Time to step into the Wayback Machine and take a look at how the Walt Disney World public relations team tried to portray the Magic Kingdom just prior to opening.
Back in April 1969, it was announced that Disney’s “Vacation Kingdom” would consist of two resort hotels. The 360-room “tomorrow” hotel would include a ballroom/convention center. The 10-story, 750-room Contemporary hotel would be much larger than originally planned. This was the “flagship” hotel on property and was designed with a ballroom capable of accommodating 2,000 guests for banquets and 3,000 in theater-style seating. It’s most notable features would be the “spectacular open-mall lobby longer than a football field, with an 80-foot ceiling” and the Walt Disney World monorail train running through the space.
The “South Sea” hotel was going to have 840 rooms in a motel complex along with 250 rooms with private gardens. That concept evolved into the 12-story, 700-room “Polynesian-style” resort. This high rise structure would also feature two-story “out-buildings.” All of the rooms were designed to face the water. Guests would “almost literally feel they have traveled to the far Pacific.”
The 1,450 steel framed unitized rooms for both hotels would be built off-site as modular structures then slipped into the framework on site. The goal was to reduce the weight of each room thereby, reducing the amount of steel necessary to build the structures. A typical room weighed 30-tons while this new process would cut that weight to only 6 tons. The project was meant to be a demonstration of new technologies in keeping with the original spirit of the E.P.C.O.T. project. Each unit was so strong, three could be stacked on top of one another without any additional support. Welton Becket & Associates was hired as architect. There were additional hotels also mentioned in early press releases, to be built in the future, including the Asian, Venetian, and Persian motifs.
One of the most impressive new attractions at the Magic Kingdom would be Thunder Mesa. Set in Frontierland, the show building would have been massive and “designed to resemble a ‘table-top mountain,’ typical of those on southwestern deserts.” There would be “a pueblo-style village and other attractions, including the Western River Expedition, a frontier fantasy on the grand scale of Pirates of the Caribbean” in California’s Disneyland.
Another attraction sure to draw tourists would be Space Mountain. “At 20-stories tall, this structure in Tomorrowland will house a number of adventures and attractions themed to the world of the future.” There would be 4 “high speed ‘rocket sled’ tracks” that would “climb the outside of the mountain, then plunge inside for a dark ride, simulating a trip though outer space.”

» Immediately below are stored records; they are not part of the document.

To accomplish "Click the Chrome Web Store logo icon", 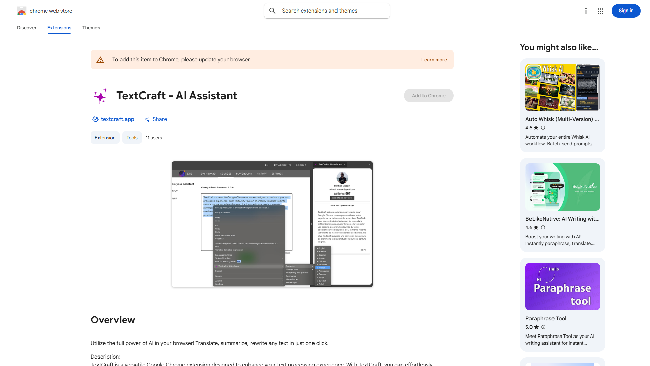I will coord(22,11).
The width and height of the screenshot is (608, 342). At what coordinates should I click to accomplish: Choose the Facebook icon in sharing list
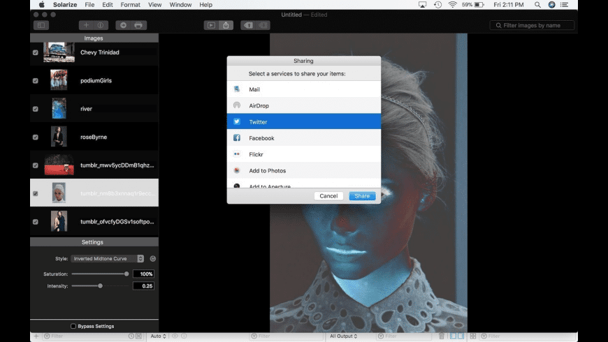pos(237,138)

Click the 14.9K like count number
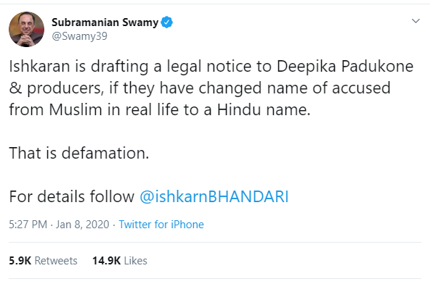coord(106,261)
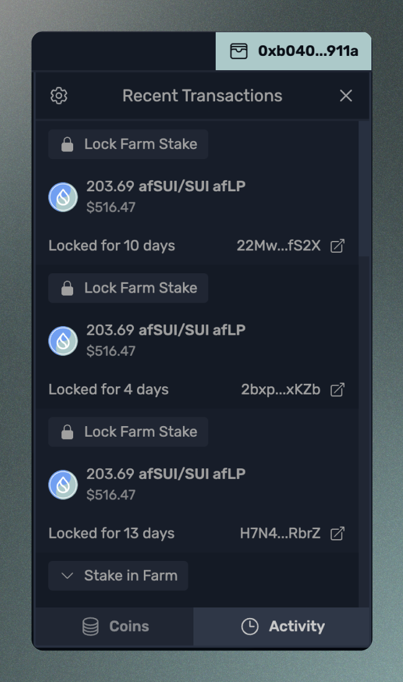The image size is (403, 682).
Task: Click afSUI/SUI token icon in second transaction
Action: 63,340

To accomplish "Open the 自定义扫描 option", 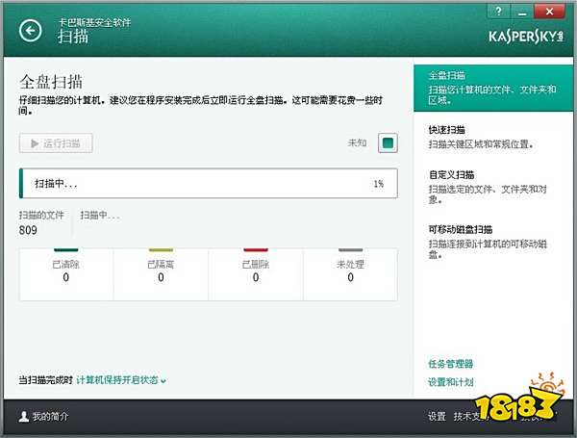I will (x=451, y=175).
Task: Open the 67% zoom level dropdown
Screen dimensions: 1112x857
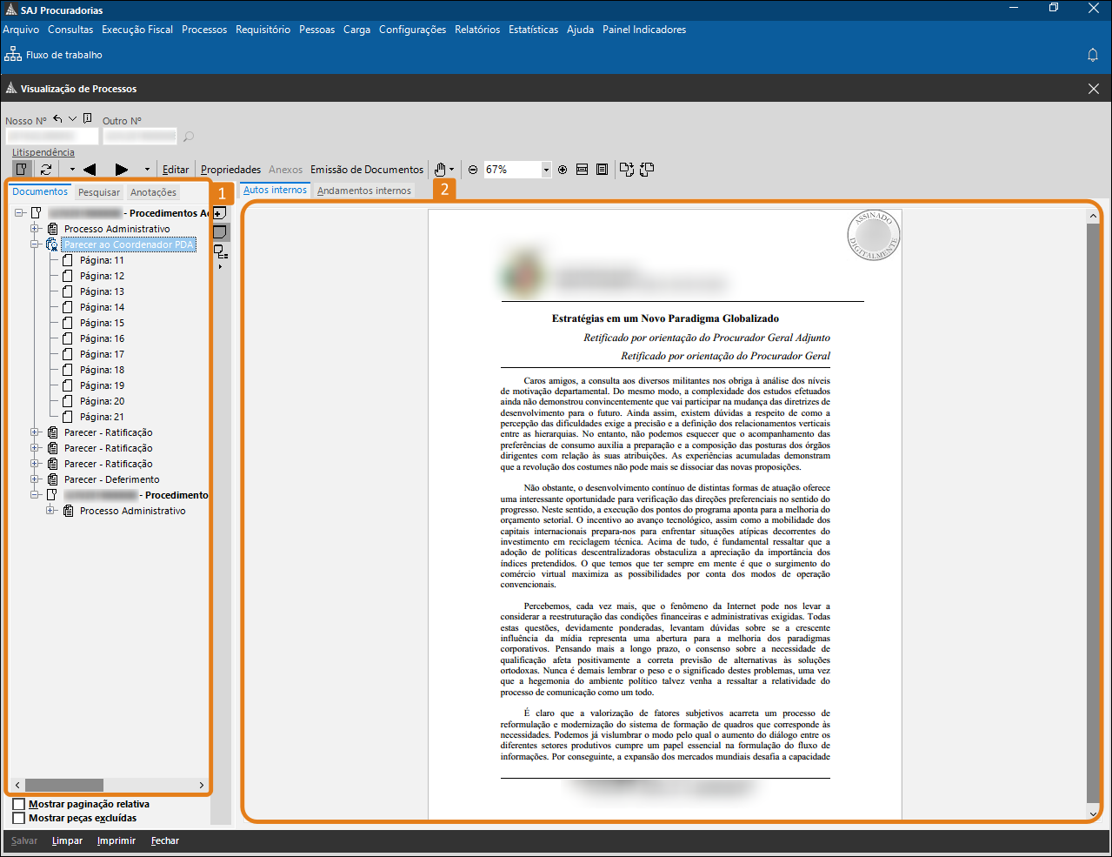Action: 546,170
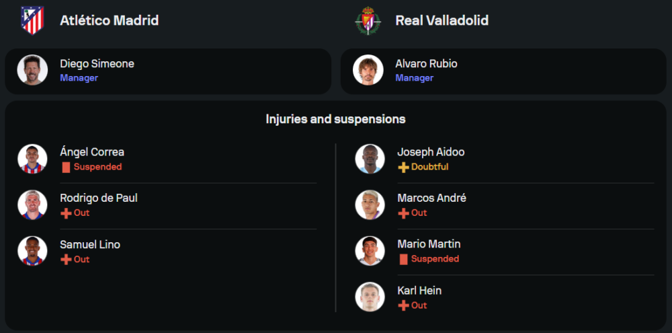
Task: Go to Diego Simeone's profile name
Action: pos(97,64)
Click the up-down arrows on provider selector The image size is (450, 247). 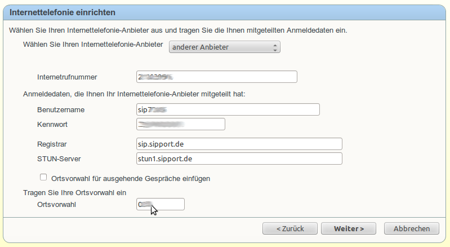274,47
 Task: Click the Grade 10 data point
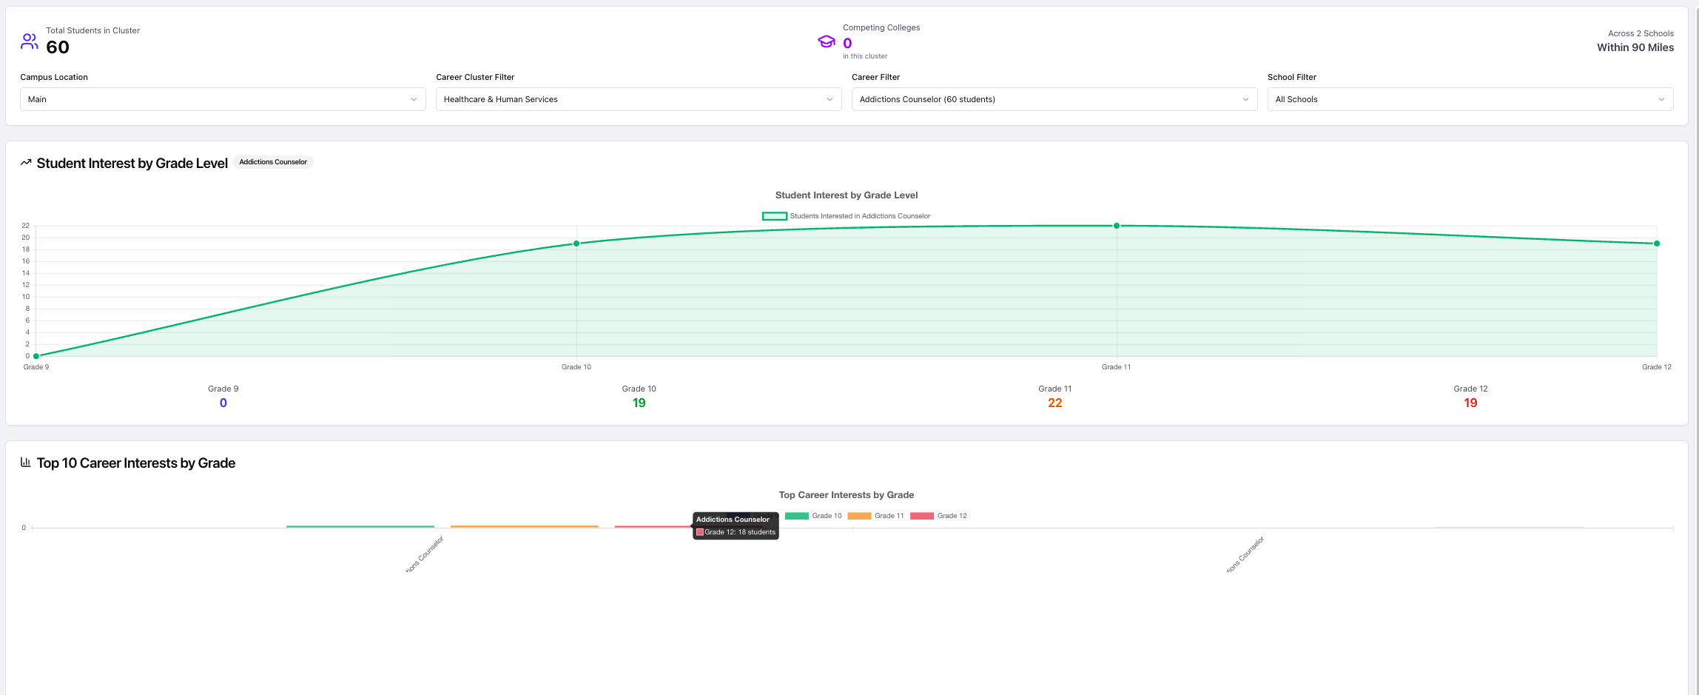[576, 244]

Also new to this park would be Liberty Square. The land would “recreate America’s past at the time of our nation’s founding. Here, shops and stores will portray the way of life in colonial days, and housed in a replica of Philadelphia’s Independence Hall will be One Nation Under God, an inspiring dramatization about the American Constitution and the 37 Presidents who have led our nation.”
At the heart of the Magic Kingdom would be Cinderella Castle. The PR team stated it would “be the visual focal point for Walt Disney World’s theme park. Twice as high as the castle at California’s Disneyland, it may be seen by guests staying at the ‘Vacation Kingdom’s’ nearby resort hotels.” A sit down restaurant in the Castle’s interior with Medieval decor was also announced.
RCA would be a sponsor and they would be responsible for providing the telecommunications system for the entire resort. This is a drawing of the RCA Information-Communication nerve center.
Walt Disney World was always meant to be more than just a theme park. It was designed to be an all-inclusive resort. One of the major amenities was the variety of water recreational opportunities including sailing, boating, fishing, and water-skiing. The Disney built Seven Seas Lagoon would extend “the existing lake into a three-mile pleasure waterway, dotted with natural and man-made islands.” The Resort promised, “aquatic spectacles and sports, while at the same time retaining its often spectacular beauty.” The “lake and lagoon have already been lined with broad, sandy beaches for sunning and swimming.
Of course, a lot of those early announced features didn’t quite make it to opening day. is there anything in the early plans that you wish had been built as described?